[Opening THE RECORDS section]

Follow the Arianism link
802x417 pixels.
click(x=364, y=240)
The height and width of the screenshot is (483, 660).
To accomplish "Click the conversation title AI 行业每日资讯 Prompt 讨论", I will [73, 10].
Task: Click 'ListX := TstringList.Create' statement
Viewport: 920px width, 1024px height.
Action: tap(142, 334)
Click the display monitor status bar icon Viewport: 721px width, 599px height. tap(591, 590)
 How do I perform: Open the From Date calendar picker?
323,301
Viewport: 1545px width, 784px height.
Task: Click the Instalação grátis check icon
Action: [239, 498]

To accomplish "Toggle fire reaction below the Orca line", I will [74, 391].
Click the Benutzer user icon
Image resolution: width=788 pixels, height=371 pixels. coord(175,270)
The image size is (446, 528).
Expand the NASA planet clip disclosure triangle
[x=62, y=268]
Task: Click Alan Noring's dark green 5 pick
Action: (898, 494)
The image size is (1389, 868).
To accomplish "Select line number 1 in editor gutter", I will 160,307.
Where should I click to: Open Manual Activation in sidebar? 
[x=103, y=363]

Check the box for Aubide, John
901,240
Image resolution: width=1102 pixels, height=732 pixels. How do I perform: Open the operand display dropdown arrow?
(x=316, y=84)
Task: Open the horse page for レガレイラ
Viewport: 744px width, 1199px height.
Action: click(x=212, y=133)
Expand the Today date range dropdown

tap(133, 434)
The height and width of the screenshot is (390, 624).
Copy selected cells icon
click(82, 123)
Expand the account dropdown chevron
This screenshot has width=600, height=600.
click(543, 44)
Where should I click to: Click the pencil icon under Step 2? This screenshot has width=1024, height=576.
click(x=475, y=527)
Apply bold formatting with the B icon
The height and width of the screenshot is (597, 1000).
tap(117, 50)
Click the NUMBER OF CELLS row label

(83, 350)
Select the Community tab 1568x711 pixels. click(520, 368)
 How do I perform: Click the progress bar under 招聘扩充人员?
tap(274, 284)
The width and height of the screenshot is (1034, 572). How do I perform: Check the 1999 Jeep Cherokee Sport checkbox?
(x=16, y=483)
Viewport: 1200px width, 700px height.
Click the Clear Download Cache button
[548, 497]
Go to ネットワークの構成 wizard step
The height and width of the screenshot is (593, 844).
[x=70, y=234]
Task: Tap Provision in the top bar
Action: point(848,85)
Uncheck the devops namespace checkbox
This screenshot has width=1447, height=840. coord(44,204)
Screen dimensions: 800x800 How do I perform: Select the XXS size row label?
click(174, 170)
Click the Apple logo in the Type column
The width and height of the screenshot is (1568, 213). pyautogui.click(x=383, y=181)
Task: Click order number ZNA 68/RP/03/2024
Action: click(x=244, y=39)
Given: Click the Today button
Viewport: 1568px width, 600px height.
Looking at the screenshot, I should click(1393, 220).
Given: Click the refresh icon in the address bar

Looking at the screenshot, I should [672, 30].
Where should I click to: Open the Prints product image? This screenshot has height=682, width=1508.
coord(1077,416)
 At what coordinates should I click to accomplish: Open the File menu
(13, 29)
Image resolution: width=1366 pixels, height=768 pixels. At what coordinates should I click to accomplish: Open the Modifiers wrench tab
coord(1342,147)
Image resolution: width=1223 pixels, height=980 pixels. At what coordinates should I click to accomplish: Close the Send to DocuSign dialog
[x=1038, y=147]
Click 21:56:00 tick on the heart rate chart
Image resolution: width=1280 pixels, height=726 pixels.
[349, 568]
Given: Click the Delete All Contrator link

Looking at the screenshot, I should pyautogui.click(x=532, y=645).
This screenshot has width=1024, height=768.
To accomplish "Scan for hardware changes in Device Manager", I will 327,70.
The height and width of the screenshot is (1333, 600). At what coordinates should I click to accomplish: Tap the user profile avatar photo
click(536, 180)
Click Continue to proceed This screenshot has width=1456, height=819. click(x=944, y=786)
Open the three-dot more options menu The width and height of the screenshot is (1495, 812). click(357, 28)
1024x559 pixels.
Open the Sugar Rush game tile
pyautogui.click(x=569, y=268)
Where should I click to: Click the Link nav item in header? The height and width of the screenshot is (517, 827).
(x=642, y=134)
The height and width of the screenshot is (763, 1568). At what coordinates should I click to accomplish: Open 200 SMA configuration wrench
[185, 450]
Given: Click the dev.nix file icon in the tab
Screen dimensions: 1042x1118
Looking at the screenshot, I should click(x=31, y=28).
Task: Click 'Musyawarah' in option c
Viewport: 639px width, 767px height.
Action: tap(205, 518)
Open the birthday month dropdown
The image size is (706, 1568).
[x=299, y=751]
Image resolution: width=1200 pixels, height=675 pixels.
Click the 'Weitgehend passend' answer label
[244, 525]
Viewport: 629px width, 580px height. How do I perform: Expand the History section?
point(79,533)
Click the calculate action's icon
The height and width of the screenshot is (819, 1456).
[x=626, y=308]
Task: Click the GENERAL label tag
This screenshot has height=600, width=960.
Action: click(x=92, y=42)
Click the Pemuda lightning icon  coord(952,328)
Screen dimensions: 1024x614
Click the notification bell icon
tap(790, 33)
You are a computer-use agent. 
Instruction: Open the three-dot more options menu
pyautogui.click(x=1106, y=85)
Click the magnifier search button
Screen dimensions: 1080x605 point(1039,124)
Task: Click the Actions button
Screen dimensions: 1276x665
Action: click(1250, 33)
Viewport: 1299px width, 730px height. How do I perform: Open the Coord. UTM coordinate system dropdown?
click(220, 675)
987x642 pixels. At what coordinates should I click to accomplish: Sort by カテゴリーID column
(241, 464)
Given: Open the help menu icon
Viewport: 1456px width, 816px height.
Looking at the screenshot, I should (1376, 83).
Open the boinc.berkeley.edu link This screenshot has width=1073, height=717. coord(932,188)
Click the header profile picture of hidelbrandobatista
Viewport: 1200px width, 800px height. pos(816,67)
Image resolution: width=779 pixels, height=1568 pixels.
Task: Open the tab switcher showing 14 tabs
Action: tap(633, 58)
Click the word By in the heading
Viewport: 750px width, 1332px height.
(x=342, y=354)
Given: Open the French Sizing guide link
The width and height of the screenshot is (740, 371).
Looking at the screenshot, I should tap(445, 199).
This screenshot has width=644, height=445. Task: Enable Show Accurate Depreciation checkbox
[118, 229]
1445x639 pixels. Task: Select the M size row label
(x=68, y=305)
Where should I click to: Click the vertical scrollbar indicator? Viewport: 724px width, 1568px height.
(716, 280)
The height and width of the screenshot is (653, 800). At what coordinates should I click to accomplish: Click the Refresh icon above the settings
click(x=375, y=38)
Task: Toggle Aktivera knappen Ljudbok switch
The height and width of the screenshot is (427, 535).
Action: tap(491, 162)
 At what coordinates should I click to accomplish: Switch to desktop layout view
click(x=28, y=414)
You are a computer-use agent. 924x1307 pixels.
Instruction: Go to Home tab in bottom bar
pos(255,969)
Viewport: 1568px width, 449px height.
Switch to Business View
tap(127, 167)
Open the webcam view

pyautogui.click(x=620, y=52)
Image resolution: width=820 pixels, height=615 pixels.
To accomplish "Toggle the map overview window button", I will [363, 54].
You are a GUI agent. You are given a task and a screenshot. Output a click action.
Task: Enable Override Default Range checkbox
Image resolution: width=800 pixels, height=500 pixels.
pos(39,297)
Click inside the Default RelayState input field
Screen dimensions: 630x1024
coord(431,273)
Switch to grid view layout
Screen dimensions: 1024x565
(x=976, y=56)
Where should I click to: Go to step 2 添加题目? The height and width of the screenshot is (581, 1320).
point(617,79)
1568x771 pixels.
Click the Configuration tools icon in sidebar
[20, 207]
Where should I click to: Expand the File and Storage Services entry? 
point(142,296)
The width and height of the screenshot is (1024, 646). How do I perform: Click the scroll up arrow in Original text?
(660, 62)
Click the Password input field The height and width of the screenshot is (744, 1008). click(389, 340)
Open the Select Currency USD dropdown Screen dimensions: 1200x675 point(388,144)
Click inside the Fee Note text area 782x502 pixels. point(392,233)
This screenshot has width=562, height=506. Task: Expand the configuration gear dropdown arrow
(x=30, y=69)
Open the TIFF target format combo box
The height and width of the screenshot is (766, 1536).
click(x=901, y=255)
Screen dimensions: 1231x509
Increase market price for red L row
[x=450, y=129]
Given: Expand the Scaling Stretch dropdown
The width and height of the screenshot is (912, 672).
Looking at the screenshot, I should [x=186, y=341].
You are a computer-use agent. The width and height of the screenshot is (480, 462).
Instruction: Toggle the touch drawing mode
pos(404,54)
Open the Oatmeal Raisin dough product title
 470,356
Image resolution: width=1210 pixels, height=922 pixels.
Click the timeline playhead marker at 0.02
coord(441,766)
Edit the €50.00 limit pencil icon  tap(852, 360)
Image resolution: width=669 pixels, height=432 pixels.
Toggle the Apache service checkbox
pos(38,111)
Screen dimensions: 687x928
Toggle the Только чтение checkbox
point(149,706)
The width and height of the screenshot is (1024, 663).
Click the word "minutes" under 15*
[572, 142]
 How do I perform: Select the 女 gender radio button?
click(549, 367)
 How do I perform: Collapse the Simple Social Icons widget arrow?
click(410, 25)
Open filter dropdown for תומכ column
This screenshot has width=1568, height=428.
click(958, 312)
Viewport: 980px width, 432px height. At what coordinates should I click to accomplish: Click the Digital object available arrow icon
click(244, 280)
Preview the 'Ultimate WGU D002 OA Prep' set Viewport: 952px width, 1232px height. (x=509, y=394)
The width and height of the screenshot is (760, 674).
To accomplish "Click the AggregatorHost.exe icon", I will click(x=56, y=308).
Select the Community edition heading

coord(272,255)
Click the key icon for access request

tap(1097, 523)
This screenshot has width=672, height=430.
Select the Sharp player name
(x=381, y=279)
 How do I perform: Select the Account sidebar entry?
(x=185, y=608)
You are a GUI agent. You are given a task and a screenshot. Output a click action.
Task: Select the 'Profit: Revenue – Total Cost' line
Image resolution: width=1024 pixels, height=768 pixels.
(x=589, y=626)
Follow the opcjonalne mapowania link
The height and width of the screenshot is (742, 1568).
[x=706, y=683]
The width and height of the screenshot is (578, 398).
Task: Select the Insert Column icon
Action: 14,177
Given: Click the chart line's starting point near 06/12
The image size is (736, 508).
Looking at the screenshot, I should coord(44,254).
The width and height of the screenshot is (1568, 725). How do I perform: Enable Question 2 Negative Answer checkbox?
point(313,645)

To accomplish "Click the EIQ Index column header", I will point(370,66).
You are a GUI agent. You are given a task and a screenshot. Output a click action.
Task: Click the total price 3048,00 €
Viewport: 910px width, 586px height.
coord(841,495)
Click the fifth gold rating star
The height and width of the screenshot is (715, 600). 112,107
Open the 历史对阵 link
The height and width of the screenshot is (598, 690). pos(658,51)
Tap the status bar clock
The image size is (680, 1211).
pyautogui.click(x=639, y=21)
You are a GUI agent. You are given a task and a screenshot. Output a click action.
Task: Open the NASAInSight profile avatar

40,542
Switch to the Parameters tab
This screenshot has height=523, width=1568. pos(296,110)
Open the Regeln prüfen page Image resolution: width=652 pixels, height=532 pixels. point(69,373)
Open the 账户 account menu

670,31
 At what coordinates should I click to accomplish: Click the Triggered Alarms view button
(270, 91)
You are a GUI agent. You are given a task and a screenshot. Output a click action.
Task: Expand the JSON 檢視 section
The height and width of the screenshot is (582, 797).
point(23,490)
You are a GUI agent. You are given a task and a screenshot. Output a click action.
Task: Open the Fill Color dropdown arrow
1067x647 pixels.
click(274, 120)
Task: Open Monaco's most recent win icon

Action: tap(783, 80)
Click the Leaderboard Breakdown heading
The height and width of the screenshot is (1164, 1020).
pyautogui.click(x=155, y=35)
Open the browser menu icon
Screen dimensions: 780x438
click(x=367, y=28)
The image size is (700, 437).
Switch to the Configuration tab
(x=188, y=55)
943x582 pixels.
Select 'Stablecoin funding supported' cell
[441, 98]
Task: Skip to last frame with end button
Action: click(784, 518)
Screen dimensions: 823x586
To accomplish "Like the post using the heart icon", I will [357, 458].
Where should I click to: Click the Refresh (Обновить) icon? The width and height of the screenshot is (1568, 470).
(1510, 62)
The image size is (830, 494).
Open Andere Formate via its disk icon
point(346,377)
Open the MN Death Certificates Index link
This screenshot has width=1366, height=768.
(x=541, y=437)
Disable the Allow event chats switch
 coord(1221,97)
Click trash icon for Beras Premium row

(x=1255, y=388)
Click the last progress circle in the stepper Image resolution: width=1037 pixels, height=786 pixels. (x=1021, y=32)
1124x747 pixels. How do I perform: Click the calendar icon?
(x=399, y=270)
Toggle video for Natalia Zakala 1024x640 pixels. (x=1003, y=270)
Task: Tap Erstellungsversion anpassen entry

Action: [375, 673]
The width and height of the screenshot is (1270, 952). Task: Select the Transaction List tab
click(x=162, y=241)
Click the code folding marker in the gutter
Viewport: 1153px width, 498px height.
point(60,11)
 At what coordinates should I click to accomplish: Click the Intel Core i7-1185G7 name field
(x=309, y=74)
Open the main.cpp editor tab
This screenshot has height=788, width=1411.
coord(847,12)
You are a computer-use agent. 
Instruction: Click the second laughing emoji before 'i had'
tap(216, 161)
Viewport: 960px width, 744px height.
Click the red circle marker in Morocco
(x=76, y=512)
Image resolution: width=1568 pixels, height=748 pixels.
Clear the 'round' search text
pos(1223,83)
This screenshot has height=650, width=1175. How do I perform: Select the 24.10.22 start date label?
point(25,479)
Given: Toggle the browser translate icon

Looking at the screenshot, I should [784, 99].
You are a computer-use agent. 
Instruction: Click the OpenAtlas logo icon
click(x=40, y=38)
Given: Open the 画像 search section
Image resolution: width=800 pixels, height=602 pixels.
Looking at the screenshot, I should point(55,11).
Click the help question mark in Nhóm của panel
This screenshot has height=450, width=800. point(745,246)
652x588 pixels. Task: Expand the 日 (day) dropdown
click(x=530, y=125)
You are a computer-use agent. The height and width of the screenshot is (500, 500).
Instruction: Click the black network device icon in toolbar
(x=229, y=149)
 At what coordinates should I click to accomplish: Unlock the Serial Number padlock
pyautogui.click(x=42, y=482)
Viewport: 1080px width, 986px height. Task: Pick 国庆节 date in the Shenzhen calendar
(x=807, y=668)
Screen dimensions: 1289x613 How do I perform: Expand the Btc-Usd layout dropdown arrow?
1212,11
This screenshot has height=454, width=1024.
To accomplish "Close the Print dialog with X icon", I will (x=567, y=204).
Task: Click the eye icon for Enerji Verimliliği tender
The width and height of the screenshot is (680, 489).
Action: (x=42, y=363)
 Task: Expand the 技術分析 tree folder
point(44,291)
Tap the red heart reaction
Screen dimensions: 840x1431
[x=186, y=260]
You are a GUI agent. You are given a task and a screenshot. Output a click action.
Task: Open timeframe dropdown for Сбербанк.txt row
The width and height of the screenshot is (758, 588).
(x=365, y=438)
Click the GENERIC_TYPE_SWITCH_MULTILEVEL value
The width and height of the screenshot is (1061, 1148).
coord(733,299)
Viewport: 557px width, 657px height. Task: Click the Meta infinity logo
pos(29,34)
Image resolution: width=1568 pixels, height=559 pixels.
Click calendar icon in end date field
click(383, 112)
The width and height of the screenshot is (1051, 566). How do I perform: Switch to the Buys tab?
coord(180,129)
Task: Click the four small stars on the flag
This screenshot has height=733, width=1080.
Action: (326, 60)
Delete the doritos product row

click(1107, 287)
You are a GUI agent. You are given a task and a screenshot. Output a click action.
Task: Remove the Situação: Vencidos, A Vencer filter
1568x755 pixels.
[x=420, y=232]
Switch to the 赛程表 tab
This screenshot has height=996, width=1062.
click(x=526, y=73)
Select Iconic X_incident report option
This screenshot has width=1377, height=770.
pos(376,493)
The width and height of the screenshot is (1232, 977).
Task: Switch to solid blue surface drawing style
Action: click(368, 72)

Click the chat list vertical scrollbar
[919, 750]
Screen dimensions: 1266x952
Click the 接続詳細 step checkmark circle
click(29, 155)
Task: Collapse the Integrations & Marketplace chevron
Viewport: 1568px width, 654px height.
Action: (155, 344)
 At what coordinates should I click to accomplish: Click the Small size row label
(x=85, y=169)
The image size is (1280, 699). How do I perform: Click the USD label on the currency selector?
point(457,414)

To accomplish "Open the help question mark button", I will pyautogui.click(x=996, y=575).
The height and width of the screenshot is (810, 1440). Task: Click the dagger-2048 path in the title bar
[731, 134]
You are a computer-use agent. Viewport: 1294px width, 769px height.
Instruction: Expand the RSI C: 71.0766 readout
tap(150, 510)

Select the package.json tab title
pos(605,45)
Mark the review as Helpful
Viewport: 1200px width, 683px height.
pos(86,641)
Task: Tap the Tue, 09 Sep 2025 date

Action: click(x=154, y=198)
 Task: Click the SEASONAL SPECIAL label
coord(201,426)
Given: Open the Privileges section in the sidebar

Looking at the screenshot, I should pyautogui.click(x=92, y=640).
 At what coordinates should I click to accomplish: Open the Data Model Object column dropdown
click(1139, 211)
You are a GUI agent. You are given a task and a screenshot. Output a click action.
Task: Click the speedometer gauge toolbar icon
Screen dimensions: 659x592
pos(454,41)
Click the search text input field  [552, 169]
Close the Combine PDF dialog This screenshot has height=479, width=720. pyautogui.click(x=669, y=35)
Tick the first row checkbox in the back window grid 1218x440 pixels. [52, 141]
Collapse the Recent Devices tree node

[Closing THE RECORDS section]

● **PROMPT**: Please find all lines of the entries that hold the string "computer" and copy them.

● **SOLUTION FOR THIS PROBLEM**:
You are a computer-use agent. 
You are a computer-use agent. 924x1307 pixels.
You are a computer-use agent. The width and height of the screenshot is (480, 462).
You are a computer-use agent. 
You are a computer-use agent. 
You are a computer-use agent. The height and width of the screenshot is (500, 500).
You are a computer-use agent. Viewport: 1294px width, 769px height.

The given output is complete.